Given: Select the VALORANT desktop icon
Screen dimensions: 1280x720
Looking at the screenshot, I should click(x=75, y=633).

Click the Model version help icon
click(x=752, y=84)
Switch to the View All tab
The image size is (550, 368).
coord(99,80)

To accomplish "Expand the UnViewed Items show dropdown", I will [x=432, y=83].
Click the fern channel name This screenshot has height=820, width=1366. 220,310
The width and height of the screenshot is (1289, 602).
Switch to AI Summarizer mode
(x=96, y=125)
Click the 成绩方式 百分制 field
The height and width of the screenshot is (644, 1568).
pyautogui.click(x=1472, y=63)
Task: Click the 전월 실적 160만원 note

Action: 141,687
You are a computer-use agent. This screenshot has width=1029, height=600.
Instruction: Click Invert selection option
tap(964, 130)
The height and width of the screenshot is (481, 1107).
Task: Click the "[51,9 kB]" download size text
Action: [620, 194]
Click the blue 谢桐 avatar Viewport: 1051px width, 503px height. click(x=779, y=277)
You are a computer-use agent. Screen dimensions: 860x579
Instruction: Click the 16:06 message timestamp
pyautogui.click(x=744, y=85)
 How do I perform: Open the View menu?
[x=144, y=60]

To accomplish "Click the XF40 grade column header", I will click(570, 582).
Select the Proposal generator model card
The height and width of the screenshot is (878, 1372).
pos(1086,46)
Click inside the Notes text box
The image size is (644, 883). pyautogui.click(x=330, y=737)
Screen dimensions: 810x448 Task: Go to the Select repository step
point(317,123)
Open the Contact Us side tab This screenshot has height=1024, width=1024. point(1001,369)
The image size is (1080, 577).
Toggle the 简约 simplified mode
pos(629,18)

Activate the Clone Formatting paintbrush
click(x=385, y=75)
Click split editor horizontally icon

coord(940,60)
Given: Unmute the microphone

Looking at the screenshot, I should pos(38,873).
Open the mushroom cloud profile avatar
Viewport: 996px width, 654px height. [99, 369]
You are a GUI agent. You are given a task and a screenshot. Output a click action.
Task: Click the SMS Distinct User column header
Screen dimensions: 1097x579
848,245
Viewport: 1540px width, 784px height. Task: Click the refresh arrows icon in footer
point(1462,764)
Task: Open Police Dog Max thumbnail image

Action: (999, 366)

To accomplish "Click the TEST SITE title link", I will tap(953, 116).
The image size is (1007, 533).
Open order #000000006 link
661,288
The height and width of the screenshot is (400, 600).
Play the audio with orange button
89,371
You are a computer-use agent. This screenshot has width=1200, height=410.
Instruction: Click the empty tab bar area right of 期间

==================================================

» REQUIRED ACTION: Nothing should appear in the answer except the lines above from the line with "The width and" through the line with "has width=1029, height=600.", both included, written out exactly.

» ANSWER FOR THE TASK:
The width and height of the screenshot is (1289, 602).
Switch to AI Summarizer mode
(x=96, y=125)
Click the 成绩方式 百分制 field
The height and width of the screenshot is (644, 1568).
pyautogui.click(x=1472, y=63)
Task: Click the 전월 실적 160만원 note

Action: 141,687
You are a computer-use agent. This screenshot has width=1029, height=600.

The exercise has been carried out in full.